Il est à noter qu’en parallèle le processus législatif est entré dans sa dernière ligne droite. Le Conseil de gouvernement, réuni ce jeudi 2 novembre, a ainsi adopté le projet de loi relatif au régime d’aide sociale directe, ouvrant ainsi la voie au lancement effectif de ce programme avant la fin de l’année en cours.

Quel montage financier pour ce programme ?

Ce sont 25 milliards de dirhams que ce programme d’aides directes aux familles devrait coûter au titre de l’année 2024. Cette enveloppe budgétaire devrait atteindre 29 milliards de dirhams à partir de 2026. Et cela vient en plus des 10 milliards de dirhams que l’État alloue chaque année dans le cadre de la généralisation de l’assurance maladie obligatoire (AMO) aux familles en situation de pauvreté et de précarité.

Au total, ce chantier colossal, comprenant le volet de la couverture médicale ainsi que celui de l’aide sociale directe, devrait nécessiter un budget de 40 milliards de dirhams à l’horizon 2026.

Pour les trois prochaines années, l’État va contribuer à hauteur de 20 milliards de dirhams. Le secteur privé va également participer. L’exécutif table sur 6 milliards de dirhams qu’il va tirer des recettes fiscales liées à la contribution sociale de solidarité des entreprises, en complément des recettes fiscales provenant de l’activation de la contribution de compensation pour les biens et avoirs établis à l’étranger.

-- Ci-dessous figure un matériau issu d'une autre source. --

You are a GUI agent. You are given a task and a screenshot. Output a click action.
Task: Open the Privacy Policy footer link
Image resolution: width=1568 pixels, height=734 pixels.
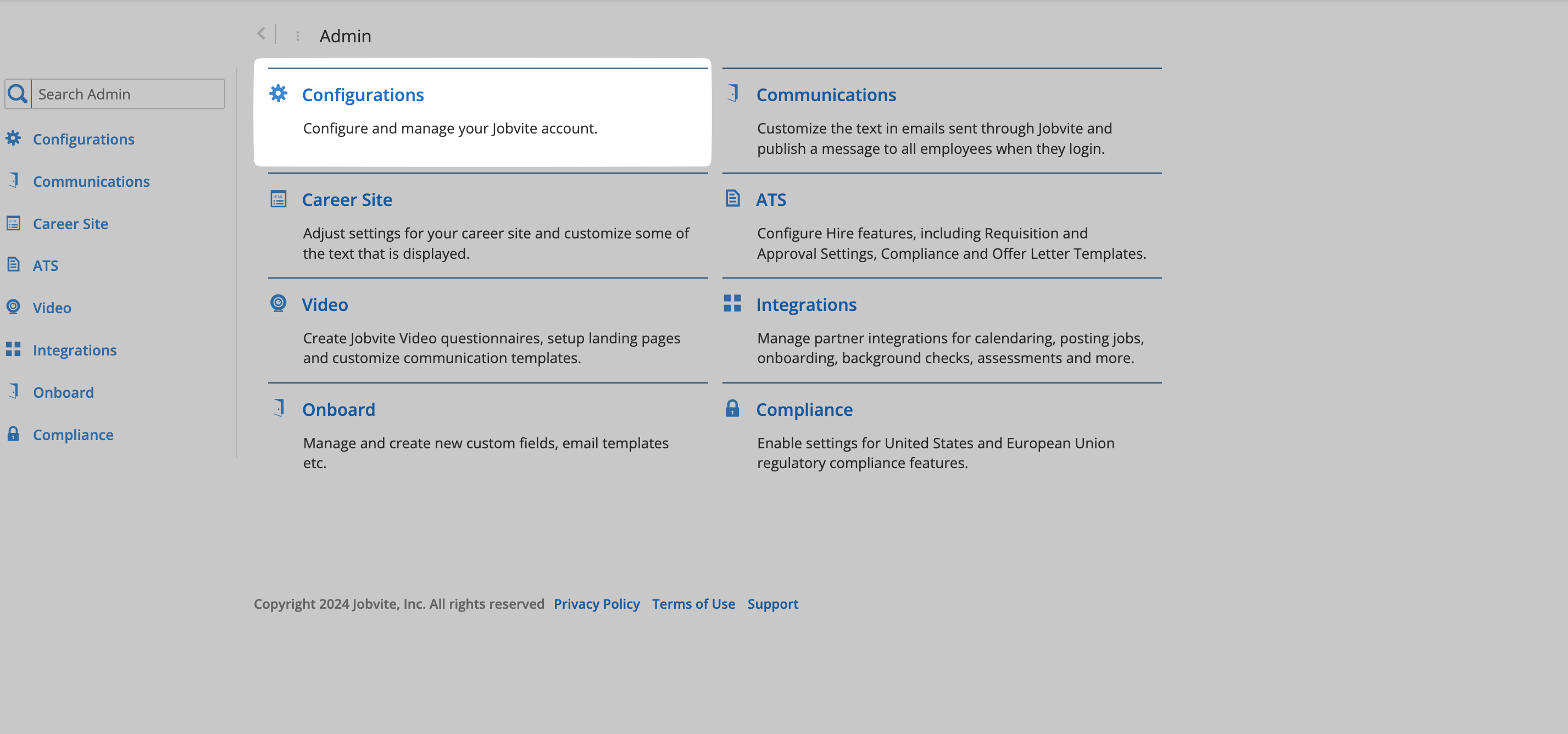pyautogui.click(x=597, y=604)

La réorientation des fonds destinés à plusieurs anciens programmes de soutien devrait permettre à l’État de disposer de quelque 15 milliards de dirhams. Au titre de l’année 2024 uniquement, 9 milliards de dirhams seront puisés des réserves du Fonds d’appui à la cohésion sociale. Enfin, 12 milliards de dirhams seront progressivement mobilisés d’ici à l’année 2026, après un trimestre à compter du début du décaissement des subventions directes.

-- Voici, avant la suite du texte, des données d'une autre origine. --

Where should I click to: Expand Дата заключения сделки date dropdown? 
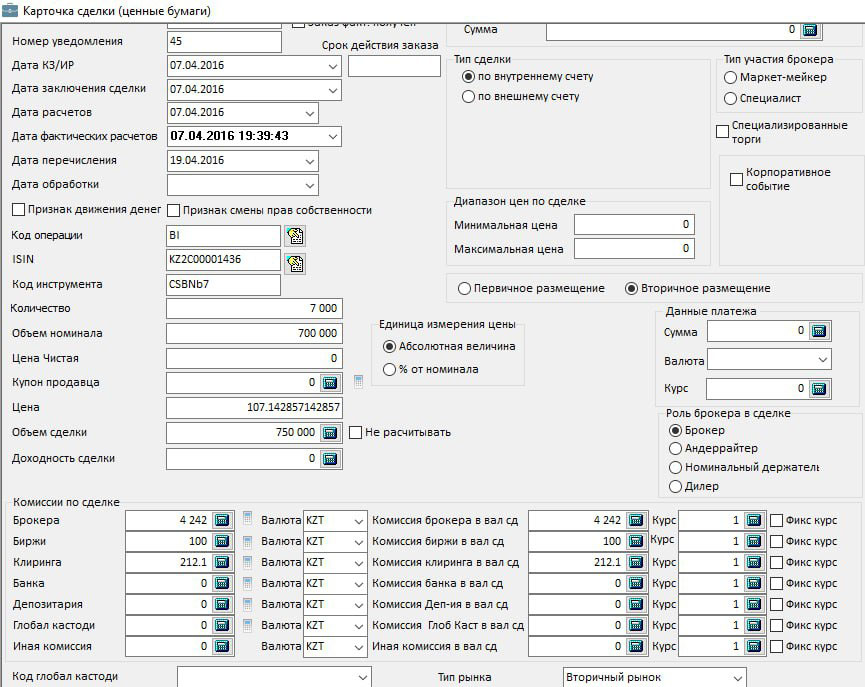[332, 89]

Il convient de rappeler que les autorités ont pris acte de l’impossibilité d’assurer en même temps le financement des aides sociales directes tout en supportant l’intégralité du coût du système de compensation, dont les charges ont atteint, entre 2015 et 2023, pas moins de 174 milliards de dirhams.

Comme le dit le porte-parole du gouvernement, Mustapha Baïtas, le Maroc va passer « du soutien de l’offre au soutien de la demande ». Autrement dit, sortir d’un système qui nourrissait quelque part des inégalités de moins en moins acceptables dans un pays qui se veut désormais phare du continent africain pour un autre où le chef de famille, c’est-à-dire l’État sous l’autorité du souverain chérifien, signifie à chacun de ses enfants, c’est-à-dire les citoyens, qu’il est non seulement sensible à son éventuelle détresse mais qu’il veut aussi lui apporter sa part de solution, fût-elle modeste bien que coûteuse.